Try it
Every record below needs to be printed again exactly.

** Opening Data in this exercise block **

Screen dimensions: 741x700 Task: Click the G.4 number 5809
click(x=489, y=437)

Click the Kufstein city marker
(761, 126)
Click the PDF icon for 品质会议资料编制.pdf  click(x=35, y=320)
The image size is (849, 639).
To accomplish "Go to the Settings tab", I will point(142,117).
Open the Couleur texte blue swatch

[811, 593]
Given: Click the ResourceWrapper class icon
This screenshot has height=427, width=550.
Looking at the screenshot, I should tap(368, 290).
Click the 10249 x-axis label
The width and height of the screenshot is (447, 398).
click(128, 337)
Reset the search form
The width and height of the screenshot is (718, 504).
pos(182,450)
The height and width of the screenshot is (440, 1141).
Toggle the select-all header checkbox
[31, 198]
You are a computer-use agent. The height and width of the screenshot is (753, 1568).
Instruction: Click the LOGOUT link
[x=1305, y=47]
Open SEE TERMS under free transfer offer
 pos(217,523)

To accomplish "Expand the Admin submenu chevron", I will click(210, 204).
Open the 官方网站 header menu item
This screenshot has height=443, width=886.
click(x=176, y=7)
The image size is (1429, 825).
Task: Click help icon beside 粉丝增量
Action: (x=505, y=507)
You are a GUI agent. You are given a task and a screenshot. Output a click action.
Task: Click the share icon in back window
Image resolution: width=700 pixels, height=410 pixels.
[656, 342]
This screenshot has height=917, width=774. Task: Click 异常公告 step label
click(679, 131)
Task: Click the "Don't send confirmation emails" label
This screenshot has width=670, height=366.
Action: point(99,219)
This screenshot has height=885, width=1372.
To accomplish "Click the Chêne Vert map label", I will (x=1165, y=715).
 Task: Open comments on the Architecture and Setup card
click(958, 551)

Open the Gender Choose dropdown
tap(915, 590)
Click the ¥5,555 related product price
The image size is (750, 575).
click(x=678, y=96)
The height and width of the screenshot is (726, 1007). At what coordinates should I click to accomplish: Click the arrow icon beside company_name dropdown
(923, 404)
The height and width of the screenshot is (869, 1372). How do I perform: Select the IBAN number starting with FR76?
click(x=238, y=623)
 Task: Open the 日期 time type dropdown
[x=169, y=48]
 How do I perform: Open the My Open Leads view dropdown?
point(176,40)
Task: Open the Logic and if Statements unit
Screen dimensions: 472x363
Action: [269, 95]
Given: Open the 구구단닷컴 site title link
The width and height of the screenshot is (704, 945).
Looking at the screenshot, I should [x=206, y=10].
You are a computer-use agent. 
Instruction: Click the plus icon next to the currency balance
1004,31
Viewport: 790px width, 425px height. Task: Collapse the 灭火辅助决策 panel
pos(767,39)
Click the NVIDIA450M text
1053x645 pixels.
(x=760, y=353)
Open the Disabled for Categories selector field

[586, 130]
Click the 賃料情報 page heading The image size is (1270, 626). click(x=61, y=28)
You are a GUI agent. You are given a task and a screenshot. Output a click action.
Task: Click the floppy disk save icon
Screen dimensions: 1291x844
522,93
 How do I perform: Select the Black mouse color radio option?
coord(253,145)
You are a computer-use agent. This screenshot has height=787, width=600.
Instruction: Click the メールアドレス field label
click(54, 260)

** Closing Data in this exercise block **

Expected output
Screen dimensions: 741x700 Task: Click the G.4 number 5809
click(x=489, y=437)

Click the Kufstein city marker
(761, 126)
Click the PDF icon for 品质会议资料编制.pdf  click(x=35, y=320)
The image size is (849, 639).
To accomplish "Go to the Settings tab", I will point(142,117).
Open the Couleur texte blue swatch

[811, 593]
Given: Click the ResourceWrapper class icon
This screenshot has height=427, width=550.
Looking at the screenshot, I should tap(368, 290).
Click the 10249 x-axis label
The width and height of the screenshot is (447, 398).
click(128, 337)
Reset the search form
The width and height of the screenshot is (718, 504).
pos(182,450)
The height and width of the screenshot is (440, 1141).
Toggle the select-all header checkbox
[31, 198]
You are a computer-use agent. The height and width of the screenshot is (753, 1568).
Instruction: Click the LOGOUT link
[x=1305, y=47]
Open SEE TERMS under free transfer offer
 pos(217,523)

To accomplish "Expand the Admin submenu chevron", I will click(210, 204).
Open the 官方网站 header menu item
This screenshot has height=443, width=886.
click(x=176, y=7)
The image size is (1429, 825).
Task: Click help icon beside 粉丝增量
Action: (x=505, y=507)
You are a GUI agent. You are given a task and a screenshot. Output a click action.
Task: Click the share icon in back window
Image resolution: width=700 pixels, height=410 pixels.
[656, 342]
This screenshot has height=917, width=774. Task: Click 异常公告 step label
click(679, 131)
Task: Click the "Don't send confirmation emails" label
This screenshot has width=670, height=366.
Action: point(99,219)
This screenshot has height=885, width=1372.
To accomplish "Click the Chêne Vert map label", I will (x=1165, y=715).
 Task: Open comments on the Architecture and Setup card
click(958, 551)

Open the Gender Choose dropdown
tap(915, 590)
Click the ¥5,555 related product price
The image size is (750, 575).
click(x=678, y=96)
The height and width of the screenshot is (726, 1007). At what coordinates should I click to accomplish: Click the arrow icon beside company_name dropdown
(923, 404)
The height and width of the screenshot is (869, 1372). How do I perform: Select the IBAN number starting with FR76?
click(x=238, y=623)
 Task: Open the 日期 time type dropdown
[x=169, y=48]
 How do I perform: Open the My Open Leads view dropdown?
point(176,40)
Task: Open the Logic and if Statements unit
Screen dimensions: 472x363
Action: [269, 95]
Given: Open the 구구단닷컴 site title link
The width and height of the screenshot is (704, 945).
Looking at the screenshot, I should [x=206, y=10].
You are a computer-use agent. 
Instruction: Click the plus icon next to the currency balance
1004,31
Viewport: 790px width, 425px height. Task: Collapse the 灭火辅助决策 panel
pos(767,39)
Click the NVIDIA450M text
1053x645 pixels.
(x=760, y=353)
Open the Disabled for Categories selector field

[586, 130]
Click the 賃料情報 page heading The image size is (1270, 626). click(x=61, y=28)
You are a GUI agent. You are given a task and a screenshot. Output a click action.
Task: Click the floppy disk save icon
Screen dimensions: 1291x844
522,93
 How do I perform: Select the Black mouse color radio option?
coord(253,145)
You are a computer-use agent. This screenshot has height=787, width=600.
Instruction: Click the メールアドレス field label
click(54, 260)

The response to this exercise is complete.